SediSound: Novel acoustic instrumentation for quantifying and characterising multiphase flows

Lead Research Organisation: Loughborough University
Department Name: Vice Chancellor's Office

Abstract

This project will develop and test a new instrument capable of simultaneously measuring the flow velocity, suspended
sediment concentration and grain size of multi-phase fluid flows across multiple dimensions at high temporal resolution. Existing
commercially-available instruments permit the quantification of multi-dimensional velocities either at-a-point or over small
profiles and other commercially-available instruments permit the quantification of suspended sediment and grain size
profiles, but no commercially-available instrument permits the simultaneous measurement of both multi-dimensional velocity
and sediment profiles.

The development of such an instrument will lead to a step change in the quantification of key processes within a range of
environmental and industrial two-phase flows, including quantification of the turbulent shear stresses responsible for driving
erosion, transport and deposition of sediments in riverine and coastal environments through to flow processes in a range of
industrial flow processes and water treatment facilities.
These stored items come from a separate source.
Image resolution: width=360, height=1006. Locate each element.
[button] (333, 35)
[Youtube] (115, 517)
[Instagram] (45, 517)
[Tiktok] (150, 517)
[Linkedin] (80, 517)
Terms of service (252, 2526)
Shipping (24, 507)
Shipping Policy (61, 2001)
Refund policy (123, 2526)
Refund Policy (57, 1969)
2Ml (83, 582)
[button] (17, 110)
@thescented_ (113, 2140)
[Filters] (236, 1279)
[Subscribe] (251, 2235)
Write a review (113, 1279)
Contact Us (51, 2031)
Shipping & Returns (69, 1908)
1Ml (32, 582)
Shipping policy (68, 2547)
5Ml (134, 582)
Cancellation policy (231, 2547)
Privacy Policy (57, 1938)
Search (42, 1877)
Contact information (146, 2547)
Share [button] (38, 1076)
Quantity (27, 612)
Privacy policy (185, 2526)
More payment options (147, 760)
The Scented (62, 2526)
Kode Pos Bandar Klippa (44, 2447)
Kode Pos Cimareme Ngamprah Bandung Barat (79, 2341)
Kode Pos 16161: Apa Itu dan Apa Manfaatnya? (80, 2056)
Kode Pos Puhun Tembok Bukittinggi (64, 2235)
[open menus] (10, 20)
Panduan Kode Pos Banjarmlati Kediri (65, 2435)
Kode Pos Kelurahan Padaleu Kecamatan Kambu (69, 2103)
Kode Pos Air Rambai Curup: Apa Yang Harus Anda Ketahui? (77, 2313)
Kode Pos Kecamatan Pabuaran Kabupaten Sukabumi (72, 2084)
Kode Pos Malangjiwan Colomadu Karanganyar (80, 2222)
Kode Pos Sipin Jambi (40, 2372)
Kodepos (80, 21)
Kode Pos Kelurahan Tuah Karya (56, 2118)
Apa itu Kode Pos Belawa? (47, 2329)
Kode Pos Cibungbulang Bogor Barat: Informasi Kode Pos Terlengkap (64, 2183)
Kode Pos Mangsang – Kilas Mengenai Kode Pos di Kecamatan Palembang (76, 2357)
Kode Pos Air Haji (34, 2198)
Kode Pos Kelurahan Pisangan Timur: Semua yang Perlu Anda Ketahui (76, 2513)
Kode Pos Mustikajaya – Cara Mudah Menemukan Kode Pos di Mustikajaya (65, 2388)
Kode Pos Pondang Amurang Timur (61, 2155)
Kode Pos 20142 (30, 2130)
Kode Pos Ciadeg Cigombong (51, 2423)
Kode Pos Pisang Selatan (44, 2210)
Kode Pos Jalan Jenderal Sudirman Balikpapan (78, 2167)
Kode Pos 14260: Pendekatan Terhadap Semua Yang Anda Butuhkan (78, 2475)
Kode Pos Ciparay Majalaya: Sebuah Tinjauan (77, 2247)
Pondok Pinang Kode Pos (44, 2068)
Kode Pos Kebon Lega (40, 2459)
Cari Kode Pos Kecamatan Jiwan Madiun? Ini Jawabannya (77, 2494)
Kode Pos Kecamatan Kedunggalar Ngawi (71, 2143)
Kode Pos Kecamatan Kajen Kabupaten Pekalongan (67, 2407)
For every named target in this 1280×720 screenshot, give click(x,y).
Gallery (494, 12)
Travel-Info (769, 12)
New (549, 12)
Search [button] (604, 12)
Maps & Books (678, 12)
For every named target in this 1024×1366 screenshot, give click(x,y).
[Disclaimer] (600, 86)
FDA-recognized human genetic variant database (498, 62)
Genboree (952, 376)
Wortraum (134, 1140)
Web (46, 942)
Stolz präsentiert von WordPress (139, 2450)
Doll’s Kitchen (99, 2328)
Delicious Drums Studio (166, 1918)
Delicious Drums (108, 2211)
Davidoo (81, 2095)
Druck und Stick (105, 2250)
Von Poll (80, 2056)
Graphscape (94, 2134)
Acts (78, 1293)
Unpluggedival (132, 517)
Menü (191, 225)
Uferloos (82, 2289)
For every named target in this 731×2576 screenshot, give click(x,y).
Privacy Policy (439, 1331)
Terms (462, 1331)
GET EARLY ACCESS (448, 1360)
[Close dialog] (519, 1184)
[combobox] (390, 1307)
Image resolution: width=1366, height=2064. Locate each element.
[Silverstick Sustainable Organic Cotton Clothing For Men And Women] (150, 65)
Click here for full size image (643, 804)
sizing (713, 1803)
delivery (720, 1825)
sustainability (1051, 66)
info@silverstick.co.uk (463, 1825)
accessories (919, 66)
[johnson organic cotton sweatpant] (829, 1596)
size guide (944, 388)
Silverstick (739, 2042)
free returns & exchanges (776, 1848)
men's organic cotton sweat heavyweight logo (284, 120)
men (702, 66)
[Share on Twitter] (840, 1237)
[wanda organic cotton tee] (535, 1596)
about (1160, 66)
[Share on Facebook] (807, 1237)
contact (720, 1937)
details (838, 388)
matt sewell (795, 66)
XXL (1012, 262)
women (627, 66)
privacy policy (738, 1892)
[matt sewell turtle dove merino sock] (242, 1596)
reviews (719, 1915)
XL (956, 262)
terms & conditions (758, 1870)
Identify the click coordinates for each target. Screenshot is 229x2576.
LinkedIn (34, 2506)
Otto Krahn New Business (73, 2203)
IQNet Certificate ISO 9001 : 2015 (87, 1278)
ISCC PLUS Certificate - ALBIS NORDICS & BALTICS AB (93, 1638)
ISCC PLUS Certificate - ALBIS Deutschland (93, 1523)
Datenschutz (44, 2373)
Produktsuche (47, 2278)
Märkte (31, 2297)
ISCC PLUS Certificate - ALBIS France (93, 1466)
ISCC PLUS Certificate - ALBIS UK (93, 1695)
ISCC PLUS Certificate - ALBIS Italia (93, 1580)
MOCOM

Such an instrument will therefore have wide utility and significant
commercial potential. The work within the programme will design, build, test and validate both hardware and the software
required to run the instrument. The results will be bench-marked and tested against a suite of existing instrumentation for
each of the component measurements as part of the ongoing aligned ERC Consolidator Project. The PoC also has an
embedded developer (Ubertone) with robust IPR agreements in place, and as well as end user partners involved in the
programme of work in a prototype testing phase, which together provide and outcome the development of a pathway to
market for the new technology developed.